------ RECORDS SUPPLIED

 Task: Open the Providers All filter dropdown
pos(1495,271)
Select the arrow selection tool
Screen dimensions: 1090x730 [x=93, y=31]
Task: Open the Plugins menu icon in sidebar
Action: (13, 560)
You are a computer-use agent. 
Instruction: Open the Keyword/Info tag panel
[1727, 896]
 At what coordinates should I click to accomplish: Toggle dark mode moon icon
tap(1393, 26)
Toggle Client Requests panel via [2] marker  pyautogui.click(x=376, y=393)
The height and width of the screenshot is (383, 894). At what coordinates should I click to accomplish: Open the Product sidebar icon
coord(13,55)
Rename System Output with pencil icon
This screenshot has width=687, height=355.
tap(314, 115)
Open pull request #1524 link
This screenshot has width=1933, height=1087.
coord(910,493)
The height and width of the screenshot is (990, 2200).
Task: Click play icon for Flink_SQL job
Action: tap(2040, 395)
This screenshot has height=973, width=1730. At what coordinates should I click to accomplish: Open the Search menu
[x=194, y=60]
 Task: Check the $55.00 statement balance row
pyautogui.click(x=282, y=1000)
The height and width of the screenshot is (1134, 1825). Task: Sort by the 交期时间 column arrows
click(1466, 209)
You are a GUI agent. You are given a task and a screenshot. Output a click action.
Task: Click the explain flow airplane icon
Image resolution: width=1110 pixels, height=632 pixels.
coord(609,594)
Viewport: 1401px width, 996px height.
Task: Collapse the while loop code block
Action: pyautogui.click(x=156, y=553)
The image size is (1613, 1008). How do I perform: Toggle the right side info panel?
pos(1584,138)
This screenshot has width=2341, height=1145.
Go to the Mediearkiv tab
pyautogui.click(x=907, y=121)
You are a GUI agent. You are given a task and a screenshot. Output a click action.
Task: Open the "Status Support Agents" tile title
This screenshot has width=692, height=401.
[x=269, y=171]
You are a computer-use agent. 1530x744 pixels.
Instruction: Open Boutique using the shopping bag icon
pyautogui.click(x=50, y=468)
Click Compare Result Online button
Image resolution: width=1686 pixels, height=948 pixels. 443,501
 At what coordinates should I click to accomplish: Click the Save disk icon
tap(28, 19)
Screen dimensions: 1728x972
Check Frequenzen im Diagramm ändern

------------

WORK ORDER:
Please copy every line of the material that contains the word "computer".

SOLUTION:
You are a computer-use agent. 
You are a computer-use agent. 1530x744 pixels.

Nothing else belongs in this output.